Poker Drawing Decisions Using the Monte Carlo Method

The problem: Suppose you're playing Kansas City Lowball heads-up. You're all-in and your opponent has drawn two cards. Given a complete knowledge of your opponent's strategy, how can you determine which of your draws is best?

The typical method is evaluate the expected value of each choice you might make, and take the maximum. But the EV calculations are quite expensive. To calculate an exact EV for discarding a particular two cards you must evaluate (naively) 47C2 draws for you, up to 133459 opponent starting hands, and 40C2 draws for the opponent. This is about 113 billion comparisons. The number can be reduced somewhat by pre-calculating your opponent's final hand distribution (ignoring your draw) generating a table of size 47C7 = 62,891,499. Then for each draw you make you can calculate the EV by summing your result against the better (or worse) hands in this table, filtering out those that overlap with your draw. Doing this in the simple fashion results in 34 billion comparisons. Using inclusion-exclusion on the two cards you draw results in something more like 3.4 billion calculations per two-card discard. (Unfortunately, the Y hand tables must be recalculated for every X hand considered, and three-card inclusion-exclusion tables won't fit in memory on a typical computer. Using the same Y tables for all two-draws would require 7-card inclusion-exclusion, which is not at all feasible.)
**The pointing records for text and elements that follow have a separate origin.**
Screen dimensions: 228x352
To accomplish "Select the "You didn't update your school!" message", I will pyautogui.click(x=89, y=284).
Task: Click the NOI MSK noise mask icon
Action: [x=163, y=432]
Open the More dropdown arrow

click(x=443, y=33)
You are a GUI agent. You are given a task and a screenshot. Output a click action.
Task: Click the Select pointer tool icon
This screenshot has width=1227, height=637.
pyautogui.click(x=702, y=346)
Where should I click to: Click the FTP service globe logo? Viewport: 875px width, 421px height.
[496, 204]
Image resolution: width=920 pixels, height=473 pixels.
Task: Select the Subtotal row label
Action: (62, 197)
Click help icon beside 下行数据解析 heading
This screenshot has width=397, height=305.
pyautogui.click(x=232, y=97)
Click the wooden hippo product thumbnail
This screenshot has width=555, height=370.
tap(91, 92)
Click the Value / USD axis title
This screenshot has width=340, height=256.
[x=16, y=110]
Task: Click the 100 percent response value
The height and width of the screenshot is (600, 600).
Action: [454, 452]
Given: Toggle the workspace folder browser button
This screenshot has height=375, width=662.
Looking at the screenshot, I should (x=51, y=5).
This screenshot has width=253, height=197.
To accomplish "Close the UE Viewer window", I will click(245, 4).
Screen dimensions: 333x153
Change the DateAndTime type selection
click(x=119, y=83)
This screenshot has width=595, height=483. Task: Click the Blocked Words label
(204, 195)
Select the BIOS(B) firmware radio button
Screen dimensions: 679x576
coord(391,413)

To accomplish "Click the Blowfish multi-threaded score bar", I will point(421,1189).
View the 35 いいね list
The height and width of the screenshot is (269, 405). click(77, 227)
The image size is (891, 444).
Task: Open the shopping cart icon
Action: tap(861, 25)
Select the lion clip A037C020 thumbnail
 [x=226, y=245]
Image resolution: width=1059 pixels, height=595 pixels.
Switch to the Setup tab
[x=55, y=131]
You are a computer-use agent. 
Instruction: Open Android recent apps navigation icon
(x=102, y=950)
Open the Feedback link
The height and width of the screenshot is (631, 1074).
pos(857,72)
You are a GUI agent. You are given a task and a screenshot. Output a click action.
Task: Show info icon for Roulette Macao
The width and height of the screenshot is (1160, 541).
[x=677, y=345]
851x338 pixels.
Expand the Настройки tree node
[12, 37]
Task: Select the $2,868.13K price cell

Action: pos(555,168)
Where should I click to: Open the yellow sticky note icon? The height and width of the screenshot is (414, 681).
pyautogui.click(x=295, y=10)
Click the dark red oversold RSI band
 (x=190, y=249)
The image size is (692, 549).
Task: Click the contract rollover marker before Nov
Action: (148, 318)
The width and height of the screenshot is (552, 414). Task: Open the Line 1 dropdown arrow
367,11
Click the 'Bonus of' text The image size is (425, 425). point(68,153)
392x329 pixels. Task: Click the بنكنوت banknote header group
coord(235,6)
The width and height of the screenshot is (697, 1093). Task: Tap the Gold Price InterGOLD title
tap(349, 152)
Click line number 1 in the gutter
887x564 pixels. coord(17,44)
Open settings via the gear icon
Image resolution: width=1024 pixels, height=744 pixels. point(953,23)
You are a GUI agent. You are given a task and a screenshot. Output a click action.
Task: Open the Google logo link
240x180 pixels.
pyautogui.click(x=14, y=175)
However, we don't actually need an accurate EV calculation to make the decision. We just need to prove, to some degree of confidence, that one draw is better than another. This suggests using a Monte Carlo method. The EV can be thought of as a random variable in the following way:

The EV is the sum over a collection of probabilities * outcome values:

EV = p1 * v1 + p2 * v2 + ... + p_n * v_n

But, by simple algebra

EV = ( p1 * v1 * n + p1 * v2 * n + ... + p_n * v_n * n ) / n

so we can view it as the mean value of the uniform distribution

( p1 * v1 * n, p2 * v2 * n, ..., p_n * v_n * n )

Given two options A and B, we can take a random sample of each to get EV_a ( = mean value of sample), EV_b, and their associated standard error (= sample standard deviation / sqrt( sample size)) err_a, err_b. Then we look at the difference between the mean values EV_a - EV_b; the sample error for this difference is sqrt( err_a^2 + err_b^2 ). When we can determine that the confidence interval for EV_a - EV_b does not include zero, we know (to some degree of confidence) that EV_a > EV_b or EV_a < EV_b.

I wrote a quick version of this with the distribution consisting of all 52 ** 9 9-card sequences. Then p_i == 0 (if the combination is impossible) or 1/(47P2 * 45P5 * 40P2) (if the combination is possible.) It should be feasible to use a smaller distribution with fewer zeros, but it's important to calculate n correctly (and as I discovered, easy to screw up.)

This technique found that 7c3c2h is a better draw than 7c3c2c against a simple (and bad) Y strategy, to within 99% confidence, using only 50000-200000 samples. Half those samples are "reusable" to compare against one of the other 32 possible draws.

Getting 1% of your draws wrong is not all that great, but I think that fictitious play will be somewhat forgiving to a small fraction of incorrect draws on each iteration, as long as the errors are independent. Going to higher confidence intervals can get expensive, but 99.9% may be feasible.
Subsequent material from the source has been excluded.